* [Instructions for the task]: Among the lines of this material, find those holding the word "will" and report how many there are, with nothing added.
+++
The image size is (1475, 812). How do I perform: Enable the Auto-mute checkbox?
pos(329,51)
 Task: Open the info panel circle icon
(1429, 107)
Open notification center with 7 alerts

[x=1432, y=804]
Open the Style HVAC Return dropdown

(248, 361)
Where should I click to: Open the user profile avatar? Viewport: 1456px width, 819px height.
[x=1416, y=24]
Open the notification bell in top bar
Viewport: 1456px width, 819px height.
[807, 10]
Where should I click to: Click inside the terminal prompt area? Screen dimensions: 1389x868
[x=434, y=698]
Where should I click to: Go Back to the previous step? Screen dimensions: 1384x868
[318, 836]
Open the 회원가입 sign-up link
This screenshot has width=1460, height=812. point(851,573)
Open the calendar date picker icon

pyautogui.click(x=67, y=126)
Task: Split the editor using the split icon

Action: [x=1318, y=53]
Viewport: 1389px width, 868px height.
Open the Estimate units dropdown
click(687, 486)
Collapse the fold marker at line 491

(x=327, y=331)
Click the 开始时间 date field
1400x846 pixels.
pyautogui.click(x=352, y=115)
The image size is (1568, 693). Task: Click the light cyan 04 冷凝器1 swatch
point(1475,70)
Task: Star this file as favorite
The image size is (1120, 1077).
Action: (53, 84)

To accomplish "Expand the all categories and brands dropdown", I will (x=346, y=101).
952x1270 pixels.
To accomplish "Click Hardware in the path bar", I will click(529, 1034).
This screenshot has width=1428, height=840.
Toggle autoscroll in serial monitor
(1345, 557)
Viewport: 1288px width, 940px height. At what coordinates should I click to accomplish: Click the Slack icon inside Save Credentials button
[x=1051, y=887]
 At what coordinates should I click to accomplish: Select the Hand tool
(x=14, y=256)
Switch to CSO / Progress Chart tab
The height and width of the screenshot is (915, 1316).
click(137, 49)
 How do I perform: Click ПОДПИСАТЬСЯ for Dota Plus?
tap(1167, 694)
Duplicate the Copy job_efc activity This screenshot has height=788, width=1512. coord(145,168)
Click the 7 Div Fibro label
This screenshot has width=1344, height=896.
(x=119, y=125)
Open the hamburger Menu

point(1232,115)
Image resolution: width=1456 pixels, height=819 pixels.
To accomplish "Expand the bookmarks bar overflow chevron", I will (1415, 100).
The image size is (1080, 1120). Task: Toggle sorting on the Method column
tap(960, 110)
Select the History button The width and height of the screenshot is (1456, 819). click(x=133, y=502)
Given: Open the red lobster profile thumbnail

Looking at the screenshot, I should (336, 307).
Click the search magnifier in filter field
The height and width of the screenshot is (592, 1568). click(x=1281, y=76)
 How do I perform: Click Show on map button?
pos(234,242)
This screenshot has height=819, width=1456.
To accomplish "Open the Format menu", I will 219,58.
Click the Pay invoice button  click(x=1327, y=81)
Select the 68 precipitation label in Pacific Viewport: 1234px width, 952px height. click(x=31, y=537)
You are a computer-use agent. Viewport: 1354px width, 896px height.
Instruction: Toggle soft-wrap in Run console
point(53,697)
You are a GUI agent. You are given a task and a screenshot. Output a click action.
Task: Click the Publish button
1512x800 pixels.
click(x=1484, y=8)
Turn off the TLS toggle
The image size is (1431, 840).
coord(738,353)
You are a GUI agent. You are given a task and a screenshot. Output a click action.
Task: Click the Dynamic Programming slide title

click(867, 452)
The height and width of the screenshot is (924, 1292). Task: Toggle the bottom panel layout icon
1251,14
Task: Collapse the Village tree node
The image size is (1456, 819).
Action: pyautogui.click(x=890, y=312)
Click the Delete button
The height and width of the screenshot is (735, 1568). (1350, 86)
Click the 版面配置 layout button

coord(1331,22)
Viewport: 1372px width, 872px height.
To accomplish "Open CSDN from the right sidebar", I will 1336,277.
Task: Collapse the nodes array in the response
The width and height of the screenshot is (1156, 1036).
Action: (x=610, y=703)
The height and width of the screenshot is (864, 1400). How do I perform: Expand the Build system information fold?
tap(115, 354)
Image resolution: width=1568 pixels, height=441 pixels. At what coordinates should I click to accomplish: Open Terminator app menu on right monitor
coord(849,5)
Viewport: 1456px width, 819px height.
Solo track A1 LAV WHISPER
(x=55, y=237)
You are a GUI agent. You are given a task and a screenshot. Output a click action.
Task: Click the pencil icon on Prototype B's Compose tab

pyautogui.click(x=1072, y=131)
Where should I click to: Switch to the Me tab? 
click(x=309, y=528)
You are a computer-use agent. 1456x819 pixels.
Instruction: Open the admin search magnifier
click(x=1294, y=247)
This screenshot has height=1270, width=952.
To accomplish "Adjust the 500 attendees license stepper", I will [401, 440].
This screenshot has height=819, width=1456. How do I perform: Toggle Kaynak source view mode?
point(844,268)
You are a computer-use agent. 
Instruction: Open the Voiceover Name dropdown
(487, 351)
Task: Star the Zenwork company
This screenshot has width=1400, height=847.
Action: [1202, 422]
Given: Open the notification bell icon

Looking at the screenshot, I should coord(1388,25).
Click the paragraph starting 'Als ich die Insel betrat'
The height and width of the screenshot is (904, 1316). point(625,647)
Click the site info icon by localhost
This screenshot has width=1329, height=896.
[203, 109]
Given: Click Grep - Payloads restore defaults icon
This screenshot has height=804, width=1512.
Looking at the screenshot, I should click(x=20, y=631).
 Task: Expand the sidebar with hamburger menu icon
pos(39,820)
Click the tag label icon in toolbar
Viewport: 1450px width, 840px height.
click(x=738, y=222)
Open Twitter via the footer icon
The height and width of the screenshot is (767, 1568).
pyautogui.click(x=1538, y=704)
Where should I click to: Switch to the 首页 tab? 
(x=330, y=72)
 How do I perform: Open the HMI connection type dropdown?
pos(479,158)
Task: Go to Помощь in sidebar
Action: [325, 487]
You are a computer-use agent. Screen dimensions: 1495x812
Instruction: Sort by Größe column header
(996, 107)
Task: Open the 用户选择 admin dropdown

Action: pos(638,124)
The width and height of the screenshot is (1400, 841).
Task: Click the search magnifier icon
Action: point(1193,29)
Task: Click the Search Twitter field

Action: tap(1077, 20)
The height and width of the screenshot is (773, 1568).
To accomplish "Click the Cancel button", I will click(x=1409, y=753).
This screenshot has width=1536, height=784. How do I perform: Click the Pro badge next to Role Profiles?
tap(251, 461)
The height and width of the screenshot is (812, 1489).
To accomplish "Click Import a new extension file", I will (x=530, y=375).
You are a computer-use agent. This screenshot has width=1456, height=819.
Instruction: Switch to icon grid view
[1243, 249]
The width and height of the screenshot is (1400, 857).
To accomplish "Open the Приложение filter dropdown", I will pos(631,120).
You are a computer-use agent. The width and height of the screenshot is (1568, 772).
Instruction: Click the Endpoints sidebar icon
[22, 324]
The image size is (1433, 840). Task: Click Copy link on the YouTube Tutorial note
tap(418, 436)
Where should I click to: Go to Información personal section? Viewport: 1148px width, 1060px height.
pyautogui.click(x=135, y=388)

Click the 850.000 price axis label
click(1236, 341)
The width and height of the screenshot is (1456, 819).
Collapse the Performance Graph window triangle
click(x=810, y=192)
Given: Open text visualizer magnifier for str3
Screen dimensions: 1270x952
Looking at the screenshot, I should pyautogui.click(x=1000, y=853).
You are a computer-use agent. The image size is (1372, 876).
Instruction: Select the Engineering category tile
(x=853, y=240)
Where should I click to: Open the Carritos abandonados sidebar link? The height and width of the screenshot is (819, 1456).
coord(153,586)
+++
* [Answer section]: 9